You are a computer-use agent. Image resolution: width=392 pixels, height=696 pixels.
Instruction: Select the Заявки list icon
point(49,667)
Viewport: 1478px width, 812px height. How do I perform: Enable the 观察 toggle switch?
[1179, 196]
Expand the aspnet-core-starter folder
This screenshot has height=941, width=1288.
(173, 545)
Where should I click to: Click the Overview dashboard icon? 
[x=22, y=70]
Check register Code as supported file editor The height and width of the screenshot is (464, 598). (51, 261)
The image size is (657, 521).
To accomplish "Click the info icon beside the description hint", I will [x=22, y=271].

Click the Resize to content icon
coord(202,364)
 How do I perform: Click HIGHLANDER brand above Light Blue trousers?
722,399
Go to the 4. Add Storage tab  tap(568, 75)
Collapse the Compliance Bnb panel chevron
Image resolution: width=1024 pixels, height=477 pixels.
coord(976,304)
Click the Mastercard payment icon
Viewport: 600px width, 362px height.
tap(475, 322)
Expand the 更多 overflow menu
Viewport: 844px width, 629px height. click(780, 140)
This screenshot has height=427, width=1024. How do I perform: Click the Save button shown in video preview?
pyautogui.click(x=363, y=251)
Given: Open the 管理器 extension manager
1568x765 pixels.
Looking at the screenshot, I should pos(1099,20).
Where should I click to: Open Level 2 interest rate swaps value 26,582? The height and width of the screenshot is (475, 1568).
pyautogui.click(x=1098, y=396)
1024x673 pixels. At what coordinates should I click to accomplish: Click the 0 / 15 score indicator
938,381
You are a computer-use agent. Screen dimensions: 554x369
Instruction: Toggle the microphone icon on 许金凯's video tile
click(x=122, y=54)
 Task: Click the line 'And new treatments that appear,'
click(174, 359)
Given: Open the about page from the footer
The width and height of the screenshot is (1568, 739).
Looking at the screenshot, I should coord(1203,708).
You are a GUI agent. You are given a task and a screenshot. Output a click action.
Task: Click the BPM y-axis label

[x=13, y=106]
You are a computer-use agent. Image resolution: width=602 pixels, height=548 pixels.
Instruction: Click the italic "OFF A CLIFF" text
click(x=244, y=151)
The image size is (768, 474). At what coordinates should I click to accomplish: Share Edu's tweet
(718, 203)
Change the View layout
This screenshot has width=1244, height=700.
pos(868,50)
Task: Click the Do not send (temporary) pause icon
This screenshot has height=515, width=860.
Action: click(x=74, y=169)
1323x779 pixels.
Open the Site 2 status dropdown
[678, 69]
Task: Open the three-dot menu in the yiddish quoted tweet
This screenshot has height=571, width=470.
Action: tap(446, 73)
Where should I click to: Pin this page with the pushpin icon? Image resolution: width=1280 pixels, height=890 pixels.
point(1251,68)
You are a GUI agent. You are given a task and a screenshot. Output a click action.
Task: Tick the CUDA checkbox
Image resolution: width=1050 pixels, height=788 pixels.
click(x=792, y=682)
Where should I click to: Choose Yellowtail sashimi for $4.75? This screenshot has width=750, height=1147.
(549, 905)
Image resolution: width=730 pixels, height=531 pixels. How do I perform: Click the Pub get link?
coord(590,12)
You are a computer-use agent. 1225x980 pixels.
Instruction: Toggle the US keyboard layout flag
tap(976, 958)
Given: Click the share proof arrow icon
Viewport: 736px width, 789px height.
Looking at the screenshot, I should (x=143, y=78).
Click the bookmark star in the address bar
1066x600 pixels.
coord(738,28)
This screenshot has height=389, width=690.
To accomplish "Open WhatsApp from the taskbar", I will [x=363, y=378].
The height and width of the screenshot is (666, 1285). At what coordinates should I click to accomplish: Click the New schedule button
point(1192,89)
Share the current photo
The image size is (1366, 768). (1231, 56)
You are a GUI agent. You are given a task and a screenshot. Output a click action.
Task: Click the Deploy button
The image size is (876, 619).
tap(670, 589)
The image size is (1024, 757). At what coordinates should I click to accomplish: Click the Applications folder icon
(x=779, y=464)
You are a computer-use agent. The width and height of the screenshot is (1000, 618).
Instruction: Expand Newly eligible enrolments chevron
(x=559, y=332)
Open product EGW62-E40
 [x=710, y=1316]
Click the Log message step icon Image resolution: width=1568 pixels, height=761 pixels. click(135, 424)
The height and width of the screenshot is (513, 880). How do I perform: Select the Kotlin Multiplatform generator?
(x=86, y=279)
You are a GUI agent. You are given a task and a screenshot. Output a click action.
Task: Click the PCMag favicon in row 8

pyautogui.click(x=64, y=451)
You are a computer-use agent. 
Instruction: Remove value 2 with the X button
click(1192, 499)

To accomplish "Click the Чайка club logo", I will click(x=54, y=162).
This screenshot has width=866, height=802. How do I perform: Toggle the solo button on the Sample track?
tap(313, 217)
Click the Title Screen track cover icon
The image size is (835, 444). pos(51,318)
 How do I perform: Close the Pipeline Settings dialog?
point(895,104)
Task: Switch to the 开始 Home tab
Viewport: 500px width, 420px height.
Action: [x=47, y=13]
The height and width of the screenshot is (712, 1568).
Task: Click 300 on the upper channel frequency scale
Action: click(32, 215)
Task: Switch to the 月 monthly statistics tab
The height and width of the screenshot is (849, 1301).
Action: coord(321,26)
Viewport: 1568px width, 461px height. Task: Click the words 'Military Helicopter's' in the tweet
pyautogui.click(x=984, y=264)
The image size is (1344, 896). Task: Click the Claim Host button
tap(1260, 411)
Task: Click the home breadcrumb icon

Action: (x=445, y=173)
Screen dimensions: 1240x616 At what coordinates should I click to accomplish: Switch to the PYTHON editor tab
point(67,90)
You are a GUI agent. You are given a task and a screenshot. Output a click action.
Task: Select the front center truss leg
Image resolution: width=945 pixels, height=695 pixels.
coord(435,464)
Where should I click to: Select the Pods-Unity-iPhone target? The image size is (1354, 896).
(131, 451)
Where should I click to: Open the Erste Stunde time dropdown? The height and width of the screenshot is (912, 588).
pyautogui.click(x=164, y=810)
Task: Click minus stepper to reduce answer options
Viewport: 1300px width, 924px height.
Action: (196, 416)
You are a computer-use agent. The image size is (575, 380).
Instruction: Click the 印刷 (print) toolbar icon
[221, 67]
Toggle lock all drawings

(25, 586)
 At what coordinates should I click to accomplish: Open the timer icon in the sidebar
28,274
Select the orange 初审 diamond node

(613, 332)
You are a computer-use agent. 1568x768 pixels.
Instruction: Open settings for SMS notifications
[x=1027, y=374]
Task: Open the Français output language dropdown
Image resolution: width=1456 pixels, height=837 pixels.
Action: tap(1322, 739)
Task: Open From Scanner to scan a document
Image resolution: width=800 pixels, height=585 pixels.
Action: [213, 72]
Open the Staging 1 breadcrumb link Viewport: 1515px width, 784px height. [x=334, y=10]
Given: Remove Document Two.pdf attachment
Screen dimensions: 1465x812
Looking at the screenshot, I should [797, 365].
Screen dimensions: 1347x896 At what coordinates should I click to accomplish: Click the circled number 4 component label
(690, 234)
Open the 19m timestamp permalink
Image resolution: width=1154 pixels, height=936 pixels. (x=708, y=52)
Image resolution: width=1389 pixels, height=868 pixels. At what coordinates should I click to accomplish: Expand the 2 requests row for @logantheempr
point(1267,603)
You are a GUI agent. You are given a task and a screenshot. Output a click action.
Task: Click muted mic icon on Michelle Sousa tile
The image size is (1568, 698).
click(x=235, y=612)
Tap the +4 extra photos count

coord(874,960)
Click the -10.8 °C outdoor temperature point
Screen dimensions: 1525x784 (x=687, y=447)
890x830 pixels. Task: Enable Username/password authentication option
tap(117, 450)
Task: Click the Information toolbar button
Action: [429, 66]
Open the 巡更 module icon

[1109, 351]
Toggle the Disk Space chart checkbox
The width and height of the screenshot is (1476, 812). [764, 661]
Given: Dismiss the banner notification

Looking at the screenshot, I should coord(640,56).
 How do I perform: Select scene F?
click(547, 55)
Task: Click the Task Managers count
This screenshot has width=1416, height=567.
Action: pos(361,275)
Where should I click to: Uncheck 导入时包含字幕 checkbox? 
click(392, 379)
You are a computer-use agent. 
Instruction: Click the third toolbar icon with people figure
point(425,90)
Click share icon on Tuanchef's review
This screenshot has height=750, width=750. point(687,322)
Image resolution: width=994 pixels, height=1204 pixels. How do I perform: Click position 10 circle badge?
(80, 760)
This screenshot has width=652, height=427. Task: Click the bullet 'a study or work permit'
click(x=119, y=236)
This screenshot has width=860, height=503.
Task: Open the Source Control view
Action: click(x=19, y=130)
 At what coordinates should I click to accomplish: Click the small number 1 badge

****

▶ Objective: In the stretch from the line containing "Click the Resize to content icon" through the line containing "pos(868,50)", substitute "px" for every "pixels", leave everything else unchanged, and return only those lines.

▶ Reply:
Click the Resize to content icon
coord(202,364)
 How do I perform: Click HIGHLANDER brand above Light Blue trousers?
722,399
Go to the 4. Add Storage tab  tap(568, 75)
Collapse the Compliance Bnb panel chevron
Image resolution: width=1024 px, height=477 px.
coord(976,304)
Click the Mastercard payment icon
Viewport: 600px width, 362px height.
tap(475, 322)
Expand the 更多 overflow menu
Viewport: 844px width, 629px height. click(780, 140)
This screenshot has height=427, width=1024. How do I perform: Click the Save button shown in video preview?
pyautogui.click(x=363, y=251)
Given: Open the 管理器 extension manager
1568x765 px.
Looking at the screenshot, I should pos(1099,20).
Where should I click to: Open Level 2 interest rate swaps value 26,582? The height and width of the screenshot is (475, 1568).
pyautogui.click(x=1098, y=396)
1024x673 px. At what coordinates should I click to accomplish: Click the 0 / 15 score indicator
938,381
You are a computer-use agent. Screen dimensions: 554x369
Instruction: Toggle the microphone icon on 许金凯's video tile
click(x=122, y=54)
 Task: Click the line 'And new treatments that appear,'
click(174, 359)
Given: Open the about page from the footer
The width and height of the screenshot is (1568, 739).
Looking at the screenshot, I should coord(1203,708).
You are a GUI agent. You are given a task and a screenshot. Output a click action.
Task: Click the BPM y-axis label

[x=13, y=106]
You are a computer-use agent. Image resolution: width=602 px, height=548 px.
Instruction: Click the italic "OFF A CLIFF" text
click(x=244, y=151)
The image size is (768, 474). At what coordinates should I click to accomplish: Share Edu's tweet
(718, 203)
Change the View layout
This screenshot has width=1244, height=700.
pos(868,50)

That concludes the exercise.